Maesa
“Jadi, kamu mau bilang kalau aku berkhayal?” Aku berjalan mondar-mandir di depan Gina, jari-jariku bergetar di samping tubuh. “Aku ingat dengan jelas, Gin! Tangannya....” Sekarang seluruh tubuhku yang bergetar. “Dia salah satu pengawal. Aku yakin itu. Dia yang terakhir bersamaku. Kita harus mencari datanya, lalu menemuinya—“
“Sa!” Gina menginjak rokoknya. “Kamu mau nemuin orang itu, lalu apa? Nanya, ‘Hai, aku Maesa yang kamu jaga dua minggu lalu. Ingat aku?’ Begitu? Itu yang mau kamu katakan?”
“Satu minggu lima hari, Gin!

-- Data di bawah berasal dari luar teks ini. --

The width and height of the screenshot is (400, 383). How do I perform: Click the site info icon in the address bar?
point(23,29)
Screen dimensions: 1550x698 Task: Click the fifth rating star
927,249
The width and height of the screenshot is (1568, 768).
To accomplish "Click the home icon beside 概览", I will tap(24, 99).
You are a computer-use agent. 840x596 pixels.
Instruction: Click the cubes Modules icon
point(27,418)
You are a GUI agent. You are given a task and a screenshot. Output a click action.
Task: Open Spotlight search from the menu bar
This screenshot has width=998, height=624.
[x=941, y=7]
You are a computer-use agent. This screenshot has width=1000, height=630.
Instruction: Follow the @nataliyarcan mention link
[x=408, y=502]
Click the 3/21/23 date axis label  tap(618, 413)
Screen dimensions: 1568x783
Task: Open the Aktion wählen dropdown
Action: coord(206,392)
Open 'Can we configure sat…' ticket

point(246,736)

Itu tidak terlalu lama.”
Gina menatap nanar ke arahku, bibirnya bergerak-gerak siap untuk mencemooh. “Kamu di bawah pengaruh ganja, Sa.” Gina mengatakannya dengan pelan, seolah tidak mau menyakitiku dengan kata-kata itu. “Kamu hanya ... mabuk. Dan, berhalusinasi.”
Aku mengepalkan kedua tangan. “Aku tidak berhalusinasi! Ingatan itu sangat ... nyata, Gin. Dia merobek gaunku, tangannya....”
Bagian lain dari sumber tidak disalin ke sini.